## Your goal
Format the entries from the line containing "The height and" through the end of the entries as a Markdown table with the columns Row and Line, numbering each line and skipping blank ones. Leave the pictures out.

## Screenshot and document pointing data
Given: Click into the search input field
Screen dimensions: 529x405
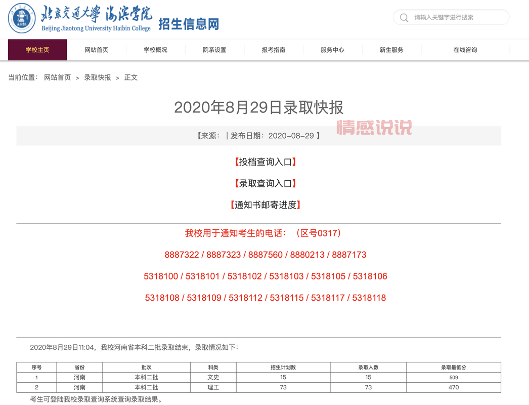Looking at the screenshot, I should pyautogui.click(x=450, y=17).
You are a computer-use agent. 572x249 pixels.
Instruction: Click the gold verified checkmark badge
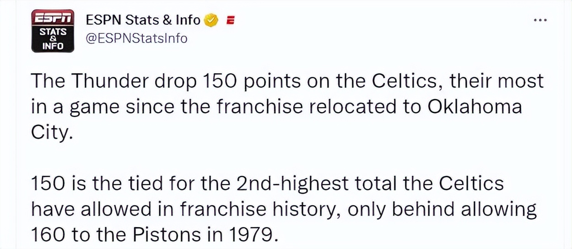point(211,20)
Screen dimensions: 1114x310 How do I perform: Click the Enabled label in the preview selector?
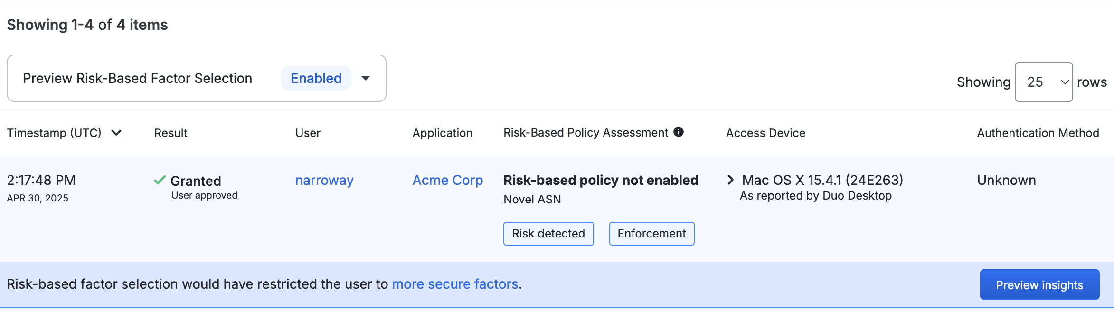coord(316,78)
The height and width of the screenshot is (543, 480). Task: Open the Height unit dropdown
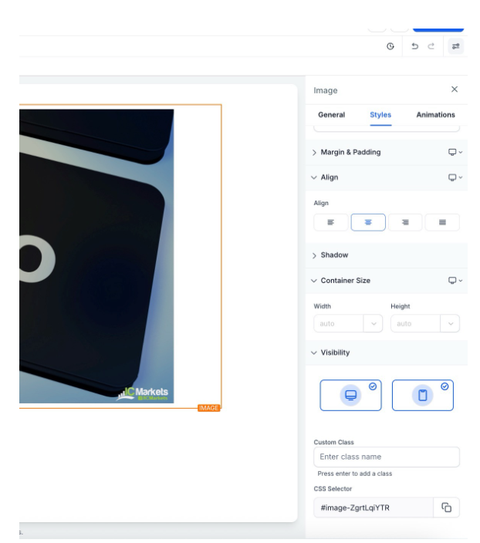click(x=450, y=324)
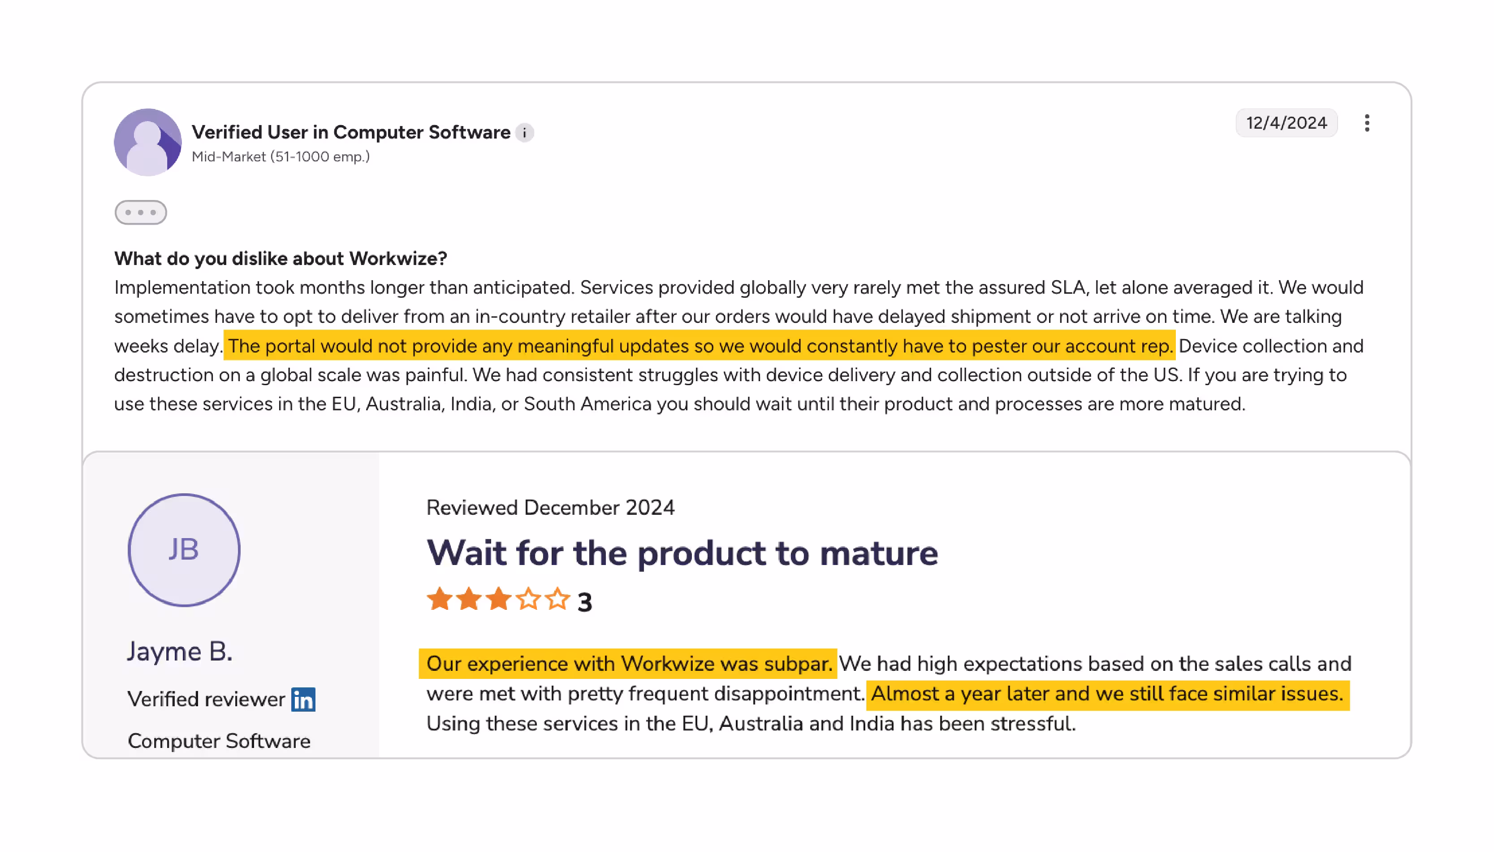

## Solution below
| Row | Line |
|---|---|
| 1 | The height and width of the screenshot is (543, 480). Task: Open the Height unit dropdown |
| 2 | click(x=450, y=324) |